Fans of Stephen Moyer’s True Blood appearances will not be disappointed if they come to Devil in the Woods expecting looney tunes. Mr Moyer delivers, as the dad who takes his family off to the woods, but is already rolling his eyes before he’s got the 4×4 started. By the time dad and family have reached The Barrens (the film’s alternative title) where the Jersey Devil is rumoured to disport him- or herself, Moyer is glowering like a crazed preacher, his body language suggests he needs restraining and the entire film is leaning towards the ridiculous. Then director Darren Lyn Bousman, famous for doing a few of the Saw sequels, gets busy, cranks up the camera, speeds up the storytelling, wheels out the odd monster, drafts in the forces of law and order, and subjects the family – quaintly they’re called the Vineyards – to demonic attack.

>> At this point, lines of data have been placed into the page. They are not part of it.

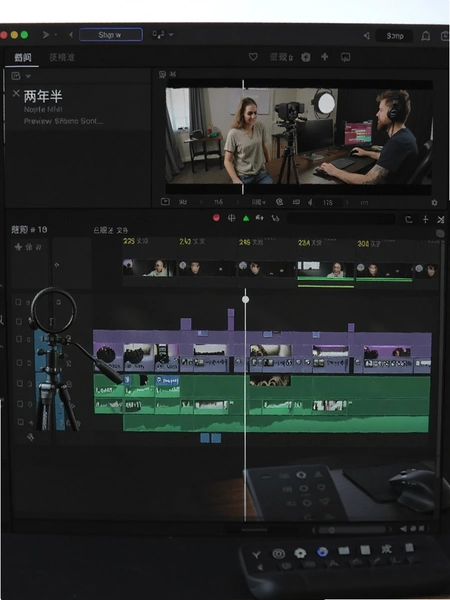Click the green triangle marker icon

246,218
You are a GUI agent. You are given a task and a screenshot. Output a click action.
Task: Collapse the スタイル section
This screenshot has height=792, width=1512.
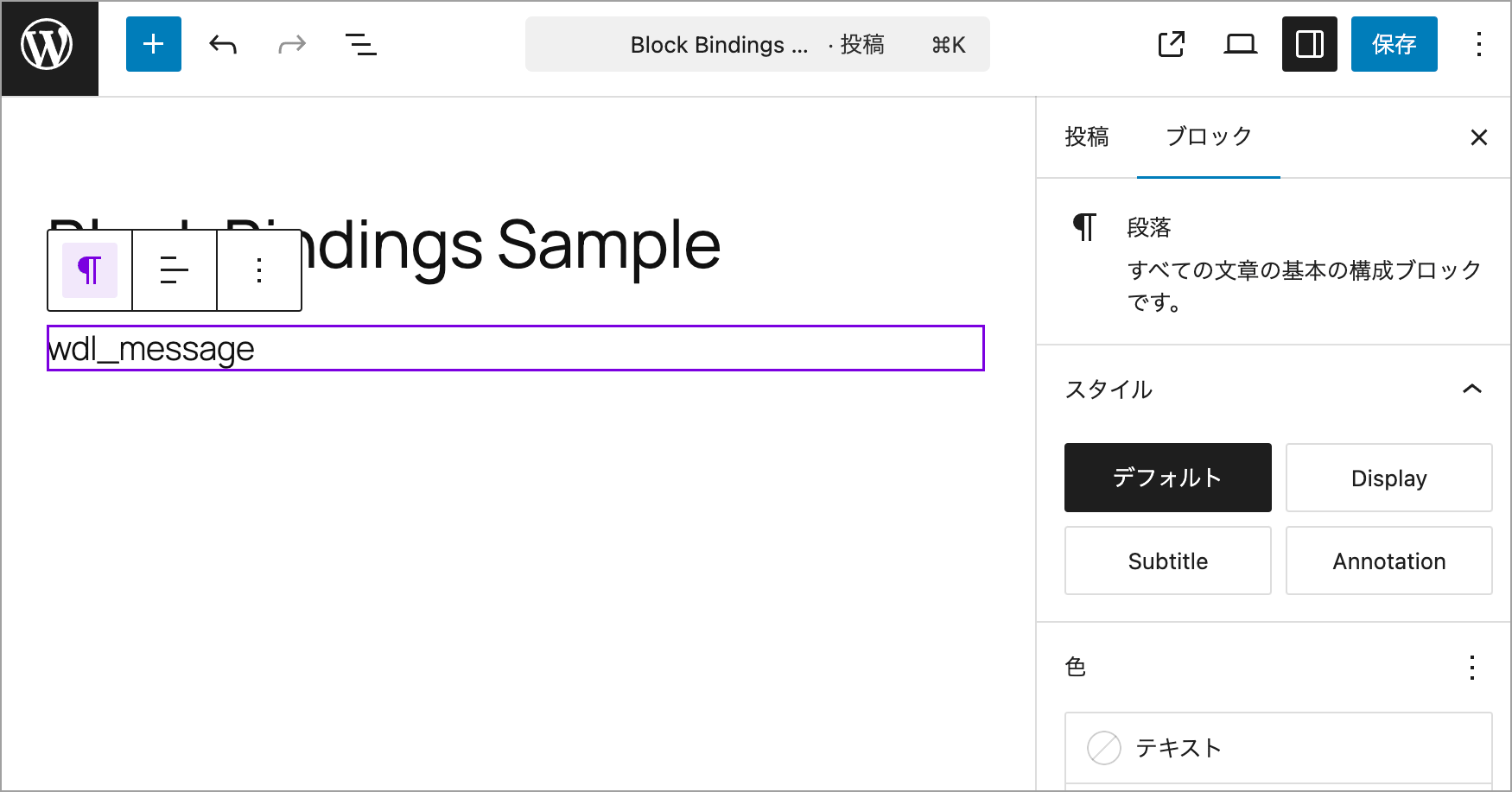1472,390
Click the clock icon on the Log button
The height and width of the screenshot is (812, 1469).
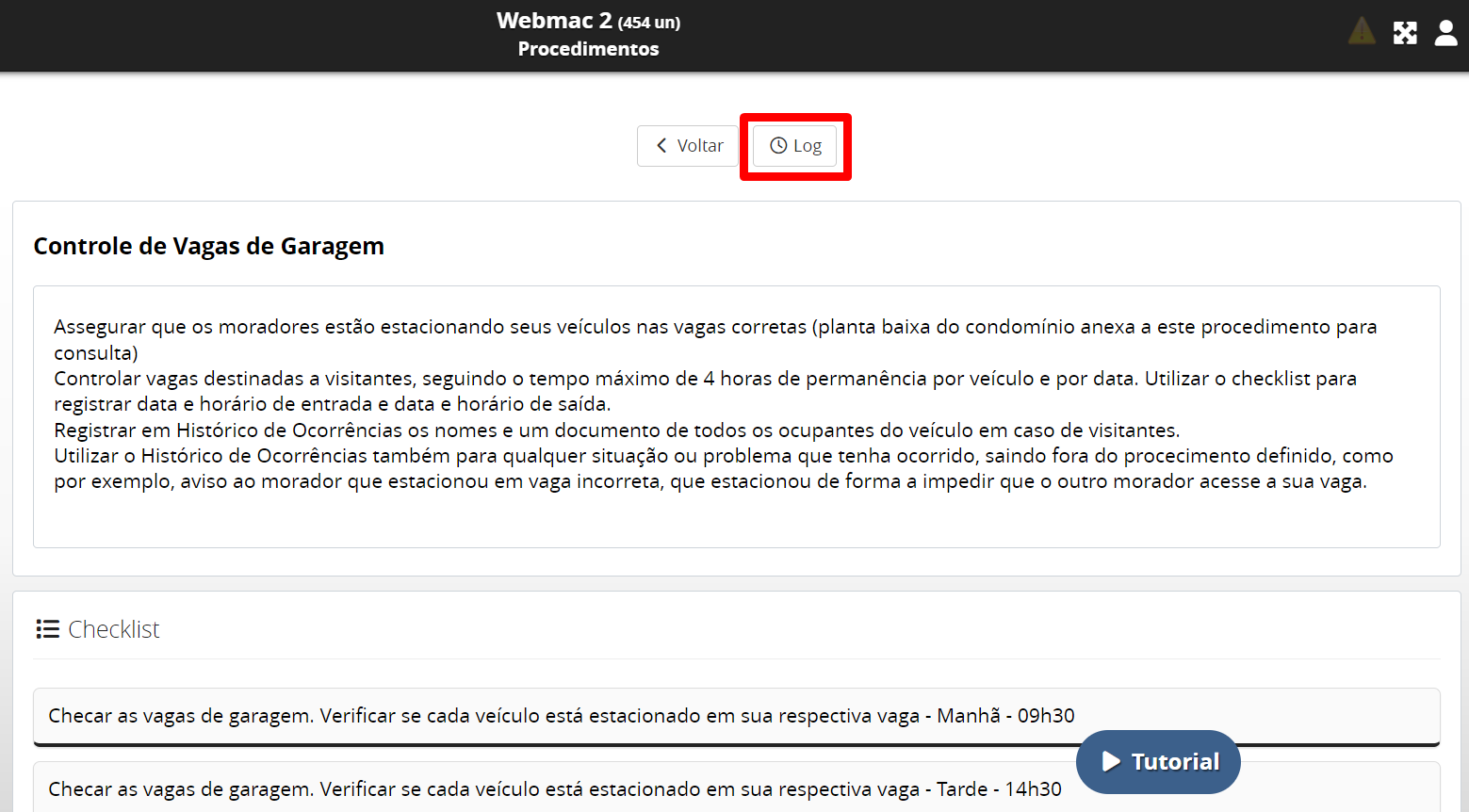tap(778, 146)
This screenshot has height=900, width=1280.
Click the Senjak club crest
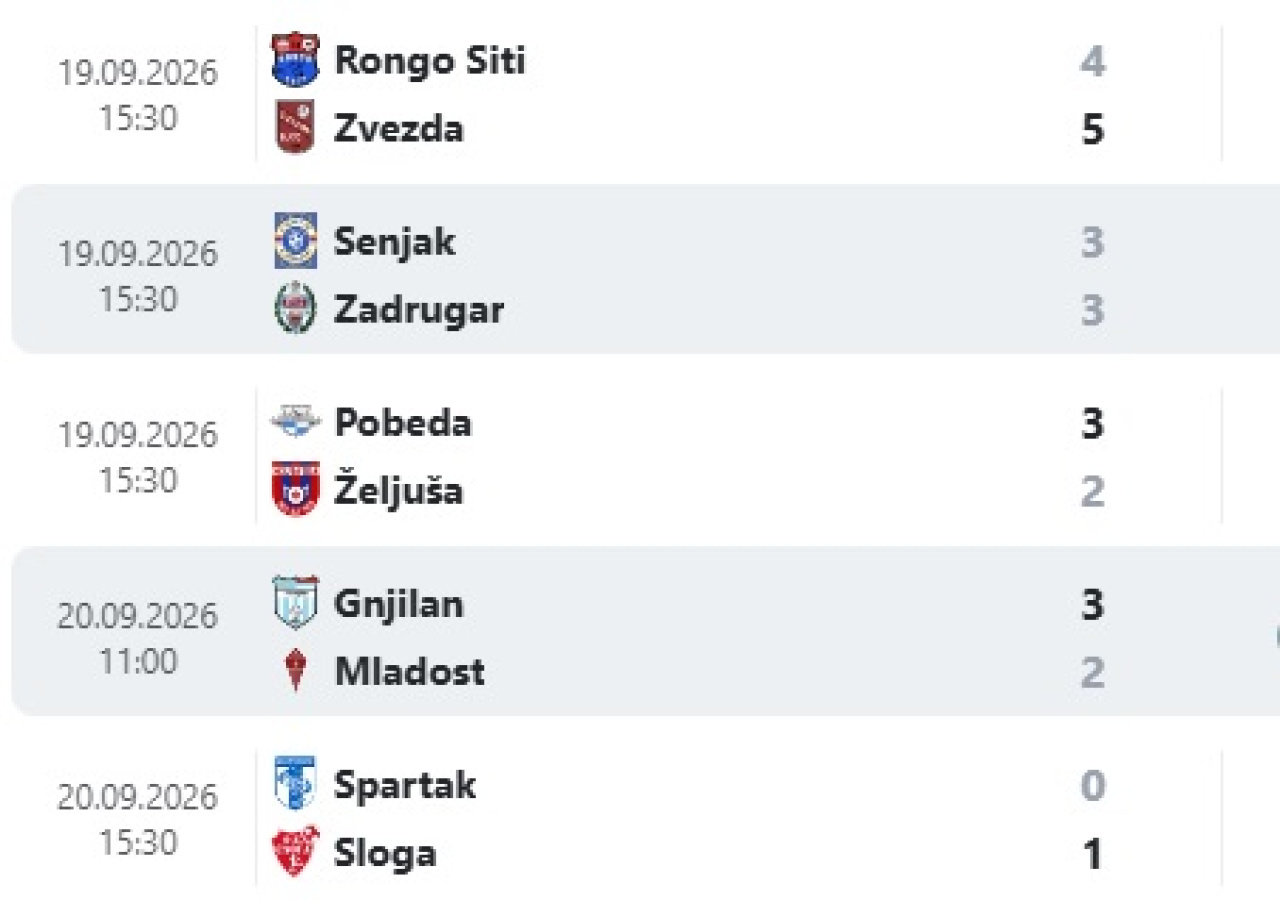coord(295,241)
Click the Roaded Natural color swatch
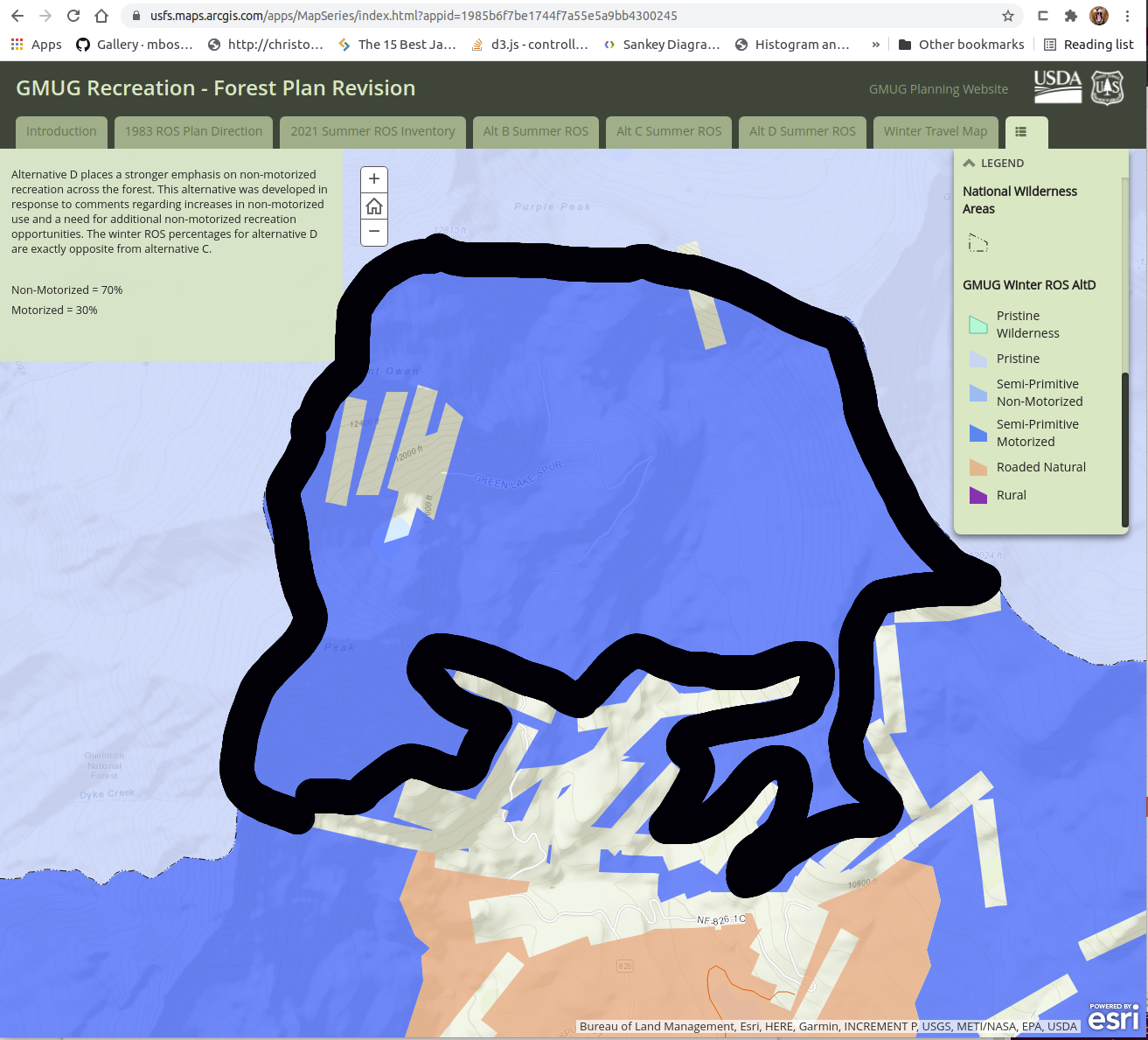The image size is (1148, 1040). click(978, 468)
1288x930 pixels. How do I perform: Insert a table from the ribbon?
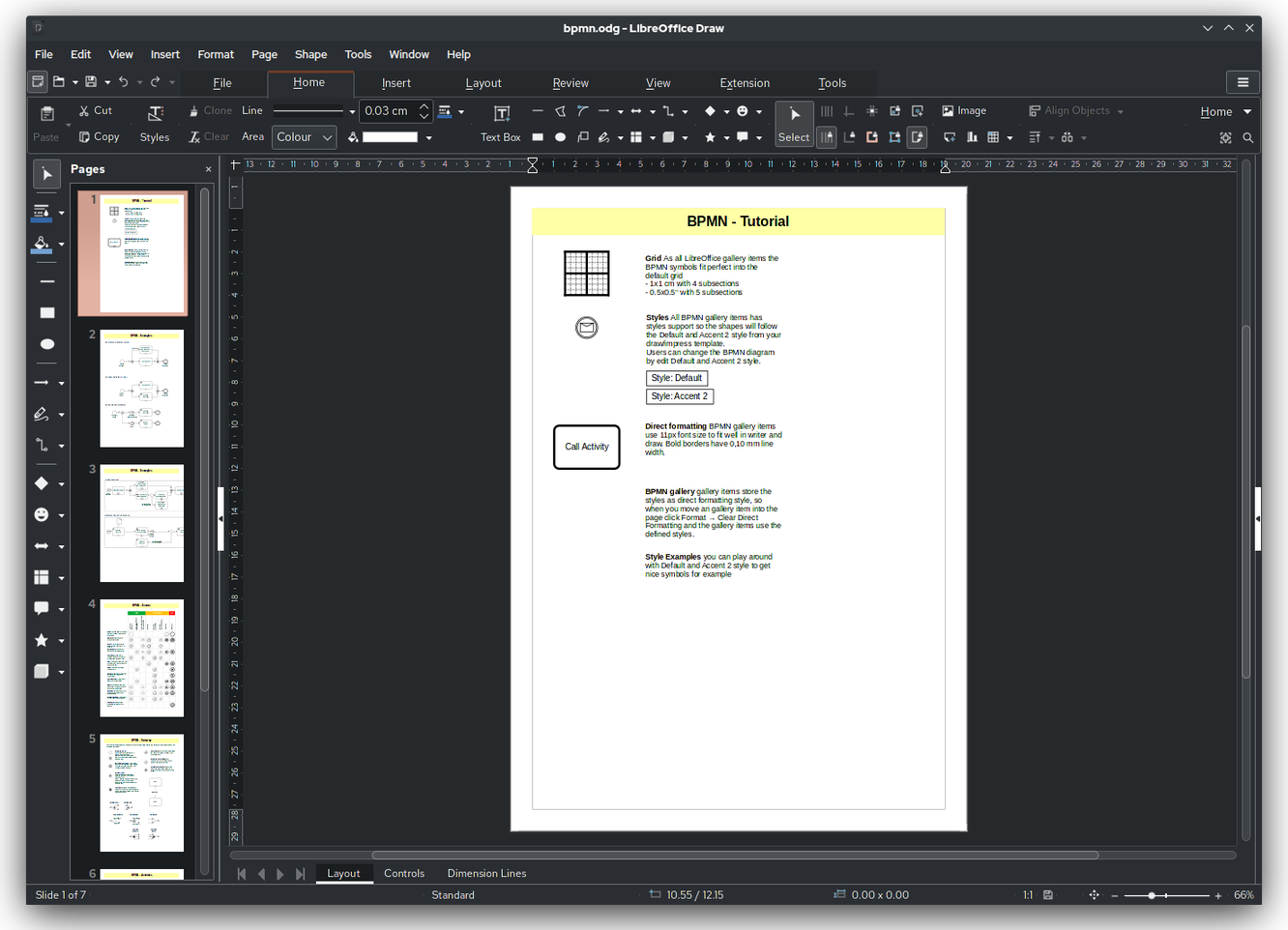(993, 137)
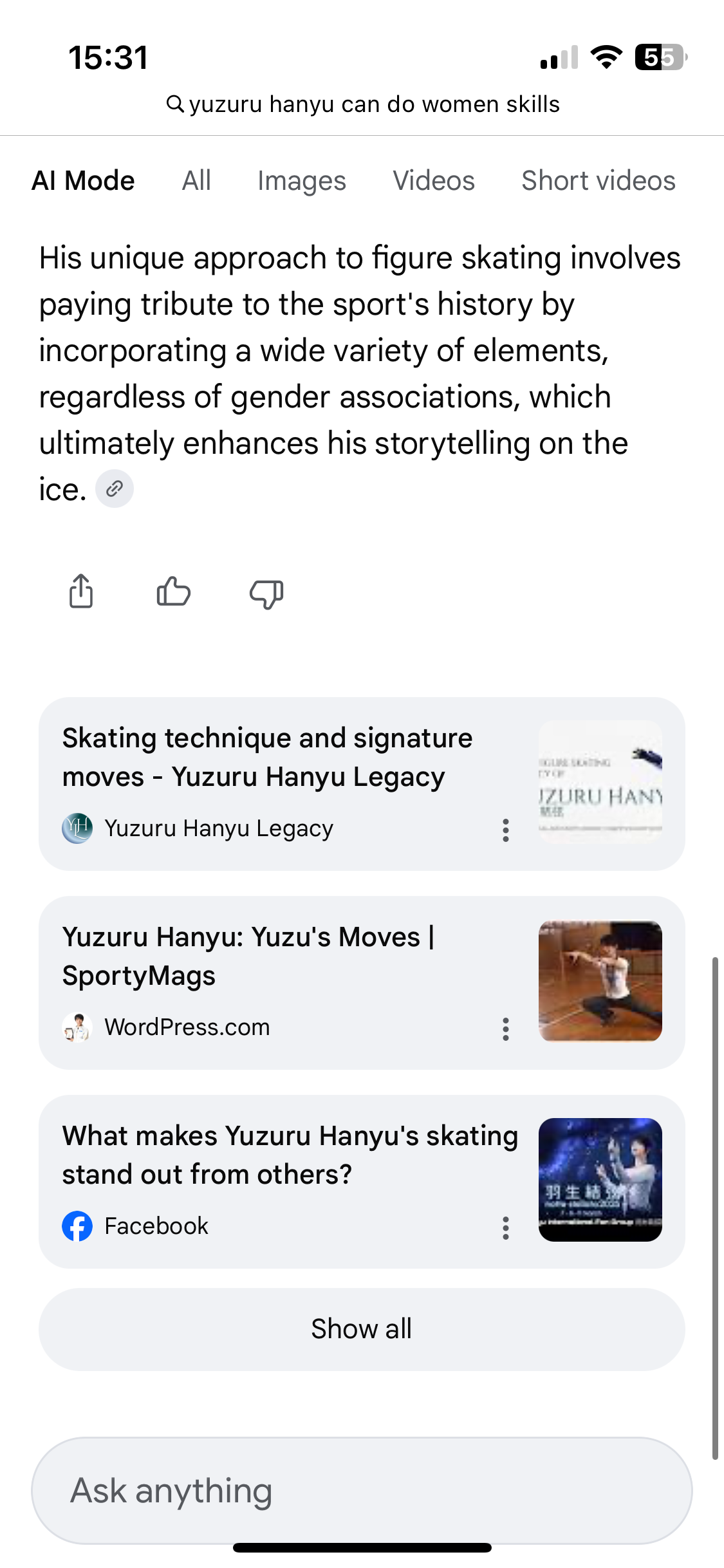
Task: Open more options for SportyMags result
Action: 506,1029
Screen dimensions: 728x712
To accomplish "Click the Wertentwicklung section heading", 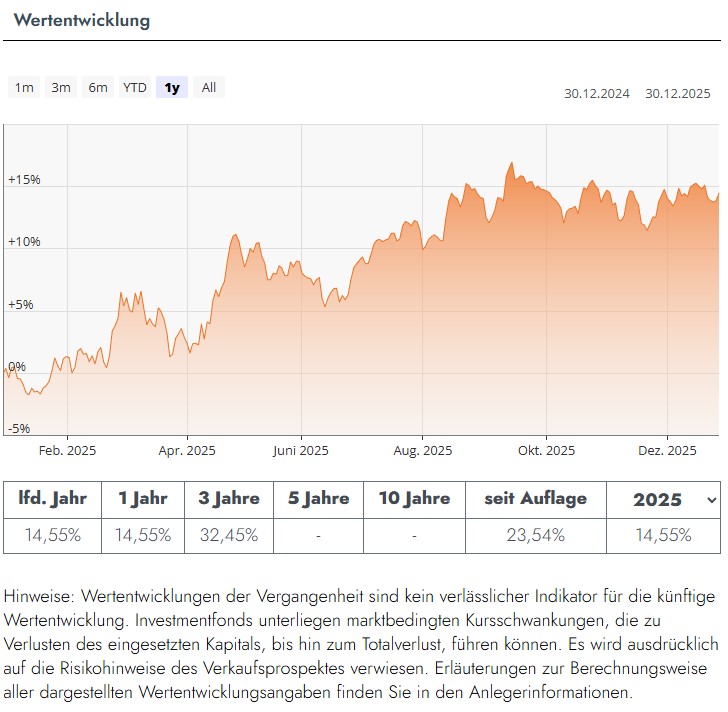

It being a horror film there’s got to be a busty babe in a white T shirt somewhere in the mix. This being a film starring a middle aged man, the busty babe is his middle aged wife, played by Mia Kirshner. Is 37 middle aged? Well it’s not 17, is it? I liked this aspect, the milf-y final girl, an attempt to construct a different sort of horror universe, all part of some project hatched by the film’s co-producer (Stephen Moyer) to brand the film’s star as hot, perhaps. I also liked Moyer’s mad performance which aims for the sky and wildly overshoots. It’s really the funnest thing in this otherwise novelty-free, f-grade horror held together almost entirely by froth.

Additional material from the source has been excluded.